DOCUMENT TEXT:

:::

Drug half-life is the time required for the concentration of a drug in the body to decrease by 50%. It governs dosing frequency, how quickly a drug reaches steady-state concentration, and how long it takes to clear the system after the last dose.

Half-life formula: C(t) = C₀ × (1/2)^(t / t½)

Or equivalently: C(t) = C₀ × e^(−0.693 × t / t½)

Where:

  • C(t) = concentration at time t
  • C₀ = initial concentration
  • = half-life of the drug
  • t = elapsed time

Time to steady state: Steady-state concentration is reached after approximately 4–5 half-lives of continuous dosing at fixed intervals. Time to steady state ≈ 4 × t½

Drug accumulation factor (at steady state): Accumulation = 1 / (1 − (1/2)^(τ/t½)) Where τ = dosing interval

Fraction of drug eliminated after n half-lives: Remaining = (1/2)^n × 100%

  • After 1 half-life: 50% remains
  • After 3 half-lives: 12.5% remains
  • After 5 half-lives: 3.1% remains (considered “cleared”)
  • After 7 half-lives: 0.78% remains

Common drug half-lives:

Drug Half-life
Ibuprofen 2 hours
Amoxicillin 1–1.5 hours
Aspirin (acetylsalicylate) 15–20 minutes
Diazepam (Valium) 20–100 hours
Fluoxetine (Prozac) 1–4 days
Levothyroxine 6–7 days

Worked example: Diazepam with t½ = 48 hours. Initial dose: 10 mg at time zero. After 48 hours: 5 mg remains After 96 hours: 2.5 mg remains After 240 hours (10 days): 10 × (0.5)^5 = 0.31 mg (3.1% of original dose) Considered clinically cleared after ~10 days (5 half-lives).

Clinical implication: Drugs with long half-lives (days–weeks) accumulate to high levels with daily dosing and linger long after discontinuation — important for drug interactions and tapering protocols.

:::

DATA LISTING:
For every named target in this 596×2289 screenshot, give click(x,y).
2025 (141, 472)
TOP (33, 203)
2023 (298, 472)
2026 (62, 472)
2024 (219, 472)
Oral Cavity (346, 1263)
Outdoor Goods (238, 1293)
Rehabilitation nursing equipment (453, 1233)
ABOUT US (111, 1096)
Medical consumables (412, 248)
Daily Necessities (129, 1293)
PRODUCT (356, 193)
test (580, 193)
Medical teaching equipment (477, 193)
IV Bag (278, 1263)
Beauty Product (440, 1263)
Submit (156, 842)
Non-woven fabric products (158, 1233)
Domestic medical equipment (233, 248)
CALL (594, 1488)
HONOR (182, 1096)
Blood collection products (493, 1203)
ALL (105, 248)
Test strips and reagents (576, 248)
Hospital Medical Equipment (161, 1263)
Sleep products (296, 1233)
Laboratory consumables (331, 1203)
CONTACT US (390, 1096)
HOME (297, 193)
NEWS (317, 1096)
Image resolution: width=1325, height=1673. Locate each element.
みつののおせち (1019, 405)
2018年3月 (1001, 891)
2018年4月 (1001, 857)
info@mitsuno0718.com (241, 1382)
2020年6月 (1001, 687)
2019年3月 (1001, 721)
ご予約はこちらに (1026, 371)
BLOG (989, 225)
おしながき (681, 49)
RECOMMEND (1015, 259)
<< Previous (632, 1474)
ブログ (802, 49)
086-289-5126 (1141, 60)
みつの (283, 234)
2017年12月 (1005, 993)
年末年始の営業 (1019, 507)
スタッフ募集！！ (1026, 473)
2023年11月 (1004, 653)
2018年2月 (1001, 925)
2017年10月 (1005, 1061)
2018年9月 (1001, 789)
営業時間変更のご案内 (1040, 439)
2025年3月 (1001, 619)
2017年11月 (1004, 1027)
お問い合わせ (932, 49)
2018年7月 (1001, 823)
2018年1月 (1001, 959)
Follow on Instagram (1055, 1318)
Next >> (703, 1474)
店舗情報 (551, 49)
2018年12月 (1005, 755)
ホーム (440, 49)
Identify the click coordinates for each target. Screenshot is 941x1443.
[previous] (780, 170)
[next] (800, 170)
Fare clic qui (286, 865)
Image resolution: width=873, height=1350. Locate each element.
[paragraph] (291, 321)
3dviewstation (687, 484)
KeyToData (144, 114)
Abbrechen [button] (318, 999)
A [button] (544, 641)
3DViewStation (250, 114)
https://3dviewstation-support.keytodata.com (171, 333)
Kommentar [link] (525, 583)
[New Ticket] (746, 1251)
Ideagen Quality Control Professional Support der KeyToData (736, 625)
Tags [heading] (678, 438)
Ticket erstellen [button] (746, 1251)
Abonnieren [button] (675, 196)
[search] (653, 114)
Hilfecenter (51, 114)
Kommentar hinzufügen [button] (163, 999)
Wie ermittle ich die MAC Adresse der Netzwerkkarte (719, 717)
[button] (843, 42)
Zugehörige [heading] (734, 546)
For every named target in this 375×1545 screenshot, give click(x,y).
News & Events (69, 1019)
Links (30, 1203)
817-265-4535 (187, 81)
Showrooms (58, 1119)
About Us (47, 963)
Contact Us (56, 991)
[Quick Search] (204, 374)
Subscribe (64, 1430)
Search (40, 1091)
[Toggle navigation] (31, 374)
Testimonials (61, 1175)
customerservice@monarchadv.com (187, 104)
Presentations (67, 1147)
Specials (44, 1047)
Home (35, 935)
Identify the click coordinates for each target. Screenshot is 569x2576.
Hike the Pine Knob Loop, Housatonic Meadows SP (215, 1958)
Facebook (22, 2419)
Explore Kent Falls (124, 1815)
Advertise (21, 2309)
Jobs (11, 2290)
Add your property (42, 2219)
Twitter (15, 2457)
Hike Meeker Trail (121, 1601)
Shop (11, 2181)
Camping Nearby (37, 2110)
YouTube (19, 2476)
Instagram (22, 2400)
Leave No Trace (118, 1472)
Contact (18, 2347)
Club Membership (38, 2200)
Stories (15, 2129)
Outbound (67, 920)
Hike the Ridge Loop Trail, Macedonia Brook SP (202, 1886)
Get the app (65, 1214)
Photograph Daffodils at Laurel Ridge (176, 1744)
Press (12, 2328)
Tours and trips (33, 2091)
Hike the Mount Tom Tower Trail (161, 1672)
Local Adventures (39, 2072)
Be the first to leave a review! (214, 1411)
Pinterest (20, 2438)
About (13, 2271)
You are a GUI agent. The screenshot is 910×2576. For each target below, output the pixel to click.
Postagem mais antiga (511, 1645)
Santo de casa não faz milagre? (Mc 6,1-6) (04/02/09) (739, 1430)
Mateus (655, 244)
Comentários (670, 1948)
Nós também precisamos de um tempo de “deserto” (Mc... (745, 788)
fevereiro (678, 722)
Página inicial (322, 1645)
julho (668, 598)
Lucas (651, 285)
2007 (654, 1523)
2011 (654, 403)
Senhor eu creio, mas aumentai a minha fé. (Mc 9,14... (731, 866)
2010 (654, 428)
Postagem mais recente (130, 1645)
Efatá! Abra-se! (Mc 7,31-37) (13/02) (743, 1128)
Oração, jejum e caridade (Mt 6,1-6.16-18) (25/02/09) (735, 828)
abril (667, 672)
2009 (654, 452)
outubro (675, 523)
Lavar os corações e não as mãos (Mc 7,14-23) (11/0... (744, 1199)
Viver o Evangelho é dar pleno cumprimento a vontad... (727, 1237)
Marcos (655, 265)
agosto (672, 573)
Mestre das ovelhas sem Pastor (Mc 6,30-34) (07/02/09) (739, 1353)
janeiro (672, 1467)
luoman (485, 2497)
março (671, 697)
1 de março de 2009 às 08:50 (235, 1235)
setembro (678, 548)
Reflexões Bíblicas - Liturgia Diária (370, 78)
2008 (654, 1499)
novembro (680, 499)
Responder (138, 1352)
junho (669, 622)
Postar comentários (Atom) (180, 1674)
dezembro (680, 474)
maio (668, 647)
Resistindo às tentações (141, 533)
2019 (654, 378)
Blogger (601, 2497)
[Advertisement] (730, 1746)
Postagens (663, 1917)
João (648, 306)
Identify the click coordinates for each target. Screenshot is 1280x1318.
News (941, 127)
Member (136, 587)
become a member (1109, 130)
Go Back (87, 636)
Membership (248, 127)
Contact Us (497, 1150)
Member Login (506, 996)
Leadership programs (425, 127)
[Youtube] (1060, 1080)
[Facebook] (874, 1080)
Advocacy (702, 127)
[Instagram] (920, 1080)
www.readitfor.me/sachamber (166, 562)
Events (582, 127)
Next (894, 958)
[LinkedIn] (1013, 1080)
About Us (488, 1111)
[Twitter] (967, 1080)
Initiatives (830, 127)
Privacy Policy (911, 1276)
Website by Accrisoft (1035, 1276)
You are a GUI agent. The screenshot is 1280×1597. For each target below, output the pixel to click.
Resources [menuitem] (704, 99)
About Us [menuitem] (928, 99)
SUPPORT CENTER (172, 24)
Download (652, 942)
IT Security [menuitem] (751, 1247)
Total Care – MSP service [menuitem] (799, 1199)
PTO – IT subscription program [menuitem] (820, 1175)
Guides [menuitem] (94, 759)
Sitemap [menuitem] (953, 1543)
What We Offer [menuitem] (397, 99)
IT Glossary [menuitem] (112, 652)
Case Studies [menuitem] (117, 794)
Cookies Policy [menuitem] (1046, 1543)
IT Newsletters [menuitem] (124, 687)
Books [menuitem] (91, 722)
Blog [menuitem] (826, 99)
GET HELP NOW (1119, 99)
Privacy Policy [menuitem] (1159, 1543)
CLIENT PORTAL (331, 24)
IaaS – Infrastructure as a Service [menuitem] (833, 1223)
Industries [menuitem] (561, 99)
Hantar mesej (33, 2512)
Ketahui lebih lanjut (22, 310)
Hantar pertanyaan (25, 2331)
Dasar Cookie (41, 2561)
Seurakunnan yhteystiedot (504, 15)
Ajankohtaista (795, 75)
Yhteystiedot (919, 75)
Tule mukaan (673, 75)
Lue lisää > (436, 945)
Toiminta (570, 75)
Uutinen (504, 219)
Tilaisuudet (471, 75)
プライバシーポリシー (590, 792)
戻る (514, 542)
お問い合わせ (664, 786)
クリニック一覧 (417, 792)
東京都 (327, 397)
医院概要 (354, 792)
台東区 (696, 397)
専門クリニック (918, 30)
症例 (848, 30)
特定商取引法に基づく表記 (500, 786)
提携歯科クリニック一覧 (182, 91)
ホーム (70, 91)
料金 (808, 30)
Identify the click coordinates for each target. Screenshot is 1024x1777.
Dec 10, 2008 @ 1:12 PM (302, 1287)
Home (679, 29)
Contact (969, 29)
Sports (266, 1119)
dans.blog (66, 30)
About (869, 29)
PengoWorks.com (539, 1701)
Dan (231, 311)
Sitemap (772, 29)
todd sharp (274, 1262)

:::

PROBLEM DETAILS:
In one to three sentences, use the drug half-life text to explain why diazepam in the worked example is considered clinically cleared after about 10 days. The data has no connection to the text.

FINAL ANSWER:
With a half-life of 48 hours, 240 hours (10 days) equals 5 half-lives, leaving 10 × (0.5)^5 = 0.31 mg, or 3.1% of the original 10 mg dose. The text treats 3.1% remaining after 5 half-lives as "cleared."